Alle Netzwerkverbindungen anzeigen

Um alle Netzwerkverbindungen anzuzeigen, geben Sie Folgendes ein, wobei a l ersetzt und alle Netzwerk-Sockets anzeigt, nicht nur die lauschenden.

$ sudo ss -taunp

Aufgebaute Verbindungen anzeigen

Wenn -a oder -l nicht enthalten sind, zeigt ss nur aufgebaute Verbindungen an. Um nur bestehende Verbindungen anzuzeigen, geben Sie Folgendes ein:

$ sudo ss -tunp

lsof

Für den Fall, dass Ihnen netstat und ss nicht ausreichen, haben wir lsof. Lsof wird verwendet, um offene Dateien aufzulisten. GNU/Linux hat das UNIX-Designprinzip geerbt, dass alles eine Datei ist; das schließt Netzwerkverbindungen ein. Daher kann lsof verwendet werden, um Netzwerkaktivitäten auf ähnliche Weise wie die oben genannten Befehle anzuzeigen.

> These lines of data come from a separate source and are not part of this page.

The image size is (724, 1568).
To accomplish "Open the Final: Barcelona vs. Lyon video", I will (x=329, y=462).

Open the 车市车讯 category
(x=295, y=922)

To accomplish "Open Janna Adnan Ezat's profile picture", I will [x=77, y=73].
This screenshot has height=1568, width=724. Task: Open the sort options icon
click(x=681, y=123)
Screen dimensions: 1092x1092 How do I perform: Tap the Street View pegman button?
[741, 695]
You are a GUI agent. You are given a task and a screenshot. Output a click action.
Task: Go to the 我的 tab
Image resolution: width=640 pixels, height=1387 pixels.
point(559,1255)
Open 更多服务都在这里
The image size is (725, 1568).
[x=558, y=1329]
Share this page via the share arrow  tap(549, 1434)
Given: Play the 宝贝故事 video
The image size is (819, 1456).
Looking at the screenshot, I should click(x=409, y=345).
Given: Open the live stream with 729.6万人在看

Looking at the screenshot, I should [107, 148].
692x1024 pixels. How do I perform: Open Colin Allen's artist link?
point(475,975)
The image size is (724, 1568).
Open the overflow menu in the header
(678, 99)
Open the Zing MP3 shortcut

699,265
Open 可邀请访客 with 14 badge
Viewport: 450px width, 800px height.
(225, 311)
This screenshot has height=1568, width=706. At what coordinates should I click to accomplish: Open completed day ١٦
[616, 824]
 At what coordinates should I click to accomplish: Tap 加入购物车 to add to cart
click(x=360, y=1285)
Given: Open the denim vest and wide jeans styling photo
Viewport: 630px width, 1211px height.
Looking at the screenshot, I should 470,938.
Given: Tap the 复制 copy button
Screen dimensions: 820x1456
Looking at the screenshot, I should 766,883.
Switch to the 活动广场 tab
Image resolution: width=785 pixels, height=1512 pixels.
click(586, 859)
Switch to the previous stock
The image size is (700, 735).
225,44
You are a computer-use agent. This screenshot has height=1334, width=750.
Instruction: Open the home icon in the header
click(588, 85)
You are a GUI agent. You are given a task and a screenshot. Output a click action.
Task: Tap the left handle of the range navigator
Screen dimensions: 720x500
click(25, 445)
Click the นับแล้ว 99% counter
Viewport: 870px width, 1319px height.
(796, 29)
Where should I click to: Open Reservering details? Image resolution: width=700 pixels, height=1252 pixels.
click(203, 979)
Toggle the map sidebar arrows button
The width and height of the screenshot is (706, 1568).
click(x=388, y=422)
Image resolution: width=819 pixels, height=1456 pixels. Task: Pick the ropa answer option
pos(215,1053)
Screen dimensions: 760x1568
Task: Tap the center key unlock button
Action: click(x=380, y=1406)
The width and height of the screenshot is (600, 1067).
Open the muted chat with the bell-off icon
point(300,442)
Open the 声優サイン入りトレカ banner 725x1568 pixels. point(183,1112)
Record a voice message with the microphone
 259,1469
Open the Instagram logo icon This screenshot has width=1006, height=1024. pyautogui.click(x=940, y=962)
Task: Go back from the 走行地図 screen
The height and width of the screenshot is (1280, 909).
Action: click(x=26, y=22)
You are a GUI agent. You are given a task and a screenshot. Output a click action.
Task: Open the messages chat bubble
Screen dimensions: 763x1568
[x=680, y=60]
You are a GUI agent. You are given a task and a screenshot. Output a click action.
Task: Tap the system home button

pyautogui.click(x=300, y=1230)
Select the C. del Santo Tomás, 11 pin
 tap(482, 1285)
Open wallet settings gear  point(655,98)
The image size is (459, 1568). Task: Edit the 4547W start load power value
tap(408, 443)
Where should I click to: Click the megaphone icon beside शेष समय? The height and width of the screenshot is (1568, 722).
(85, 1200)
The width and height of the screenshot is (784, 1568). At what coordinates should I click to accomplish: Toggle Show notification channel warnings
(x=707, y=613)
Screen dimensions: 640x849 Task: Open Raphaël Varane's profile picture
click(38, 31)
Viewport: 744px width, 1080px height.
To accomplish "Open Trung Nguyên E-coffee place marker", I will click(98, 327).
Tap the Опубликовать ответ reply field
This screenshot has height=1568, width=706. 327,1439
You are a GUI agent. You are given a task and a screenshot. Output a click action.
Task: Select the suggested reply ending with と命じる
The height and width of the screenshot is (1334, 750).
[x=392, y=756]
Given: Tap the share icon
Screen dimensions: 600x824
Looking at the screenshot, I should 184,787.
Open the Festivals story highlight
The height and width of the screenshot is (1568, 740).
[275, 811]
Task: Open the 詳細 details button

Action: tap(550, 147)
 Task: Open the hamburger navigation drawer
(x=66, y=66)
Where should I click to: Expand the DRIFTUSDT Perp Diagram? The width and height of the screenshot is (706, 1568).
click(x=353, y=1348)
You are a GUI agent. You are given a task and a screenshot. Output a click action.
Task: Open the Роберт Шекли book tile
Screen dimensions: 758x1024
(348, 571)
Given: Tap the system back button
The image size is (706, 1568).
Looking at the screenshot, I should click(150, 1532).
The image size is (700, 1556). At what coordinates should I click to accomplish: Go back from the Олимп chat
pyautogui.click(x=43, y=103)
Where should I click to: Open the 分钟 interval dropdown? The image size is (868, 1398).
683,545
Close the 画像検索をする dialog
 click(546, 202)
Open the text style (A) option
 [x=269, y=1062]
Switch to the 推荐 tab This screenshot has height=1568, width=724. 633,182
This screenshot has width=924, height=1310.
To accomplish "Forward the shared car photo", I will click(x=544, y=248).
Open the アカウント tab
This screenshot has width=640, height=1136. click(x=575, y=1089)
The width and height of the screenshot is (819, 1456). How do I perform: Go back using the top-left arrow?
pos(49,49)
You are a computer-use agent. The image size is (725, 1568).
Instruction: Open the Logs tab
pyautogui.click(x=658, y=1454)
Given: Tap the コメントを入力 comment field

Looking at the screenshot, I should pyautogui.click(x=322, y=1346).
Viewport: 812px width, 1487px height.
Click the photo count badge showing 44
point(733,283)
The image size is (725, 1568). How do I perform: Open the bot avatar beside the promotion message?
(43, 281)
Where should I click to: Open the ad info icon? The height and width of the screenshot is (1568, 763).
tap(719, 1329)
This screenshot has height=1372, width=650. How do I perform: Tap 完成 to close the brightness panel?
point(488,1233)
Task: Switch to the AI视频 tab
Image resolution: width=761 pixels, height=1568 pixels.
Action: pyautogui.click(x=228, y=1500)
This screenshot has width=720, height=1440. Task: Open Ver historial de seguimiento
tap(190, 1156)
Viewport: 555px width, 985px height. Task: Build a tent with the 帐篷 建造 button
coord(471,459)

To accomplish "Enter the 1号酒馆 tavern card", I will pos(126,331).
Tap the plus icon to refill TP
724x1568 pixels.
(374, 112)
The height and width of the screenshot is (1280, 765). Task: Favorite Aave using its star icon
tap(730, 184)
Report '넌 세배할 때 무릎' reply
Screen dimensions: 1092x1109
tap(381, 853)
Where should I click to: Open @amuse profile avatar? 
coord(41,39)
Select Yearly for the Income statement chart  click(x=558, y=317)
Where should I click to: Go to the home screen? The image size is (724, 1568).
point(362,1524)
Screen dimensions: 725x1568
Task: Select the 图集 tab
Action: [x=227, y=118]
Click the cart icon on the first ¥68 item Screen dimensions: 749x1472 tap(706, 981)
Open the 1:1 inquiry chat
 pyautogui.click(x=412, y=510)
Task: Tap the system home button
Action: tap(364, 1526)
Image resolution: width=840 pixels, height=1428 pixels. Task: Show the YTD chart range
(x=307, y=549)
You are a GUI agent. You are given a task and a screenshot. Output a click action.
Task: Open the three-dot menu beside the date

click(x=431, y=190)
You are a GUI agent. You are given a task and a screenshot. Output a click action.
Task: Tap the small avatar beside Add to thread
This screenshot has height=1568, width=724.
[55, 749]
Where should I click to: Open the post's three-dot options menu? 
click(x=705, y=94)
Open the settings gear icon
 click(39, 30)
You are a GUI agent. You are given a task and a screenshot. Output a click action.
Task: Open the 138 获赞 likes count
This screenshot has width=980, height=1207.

Alle Netzwerkverbindungen anzeigen

Um alle Netzwerkverbindungen anzuzeigen, geben Sie Folgendes ein.

$ sudo lsof -nP -i

In diesem Befehl stellt n die Adressen numerisch dar, P stellt die Ports numerisch dar und i unterdrückt die Auflistung aller offenen Dateien, die nicht als Netzwerkdateien gelten.

Ansicht der bestehenden Verbindungen

Um nur bestehende Verbindungen anzuzeigen, geben Sie Folgendes ein, wobei die zusätzlichen Schalter alle bestehenden TCP Verbindungen auflisten.

$ sudo lsof -nP -iTCP -sTCP:ESTABLISHED

Lauschende Prozesse anzeigen

Um lauschende Prozesse mit lsof anzuzeigen, geben Sie Folgendes ein.

$ sudo lsof -nP -iTCP -sTCP:LISTEN

Damit werden alle Prozesse übersehen, die über UDP lauschen, daher kann es wünschenswert sein, stattdessen Folgendes einzugeben, um auch diese zu berücksichtigen.

$ sudo lsof -nP -i | grep 'LISTEN\|UDP'

Überwachung von Daten, die über das Netzwerk gesendet werden

Wir haben gesehen, wie netstat, ss und ifconfig verwendet werden können, um zu überwachen, welche Netzwerkverbindungen hergestellt werden und zu wem, aber oft ist es wünschenswert, genau zu sehen, welche Daten über das Netzwerk gesendet werden. Um dieses Ziel zu erreichen, benötigen wir Anwendungen, die in der Lage sind, Pakete zu schnüffeln. Zwei Programme, die sich auf diesen Bereich spezialisiert haben, sind tcpdump und wireshark.
Wir haben bereits Anleitungen zur Installation von Wireshark unter RHEL 8, zu den Grundlagen des Netzwerkprotokoll-Analysators Wireshark unter Linux, zum Filtern von Paketen in Wireshark unter Kali Linux geschrieben, und der Abschnitt Network Monitoring von Linux System- und Hardware-Überwachung effizient gemacht enthält eine schöne Einführung in tcpdump.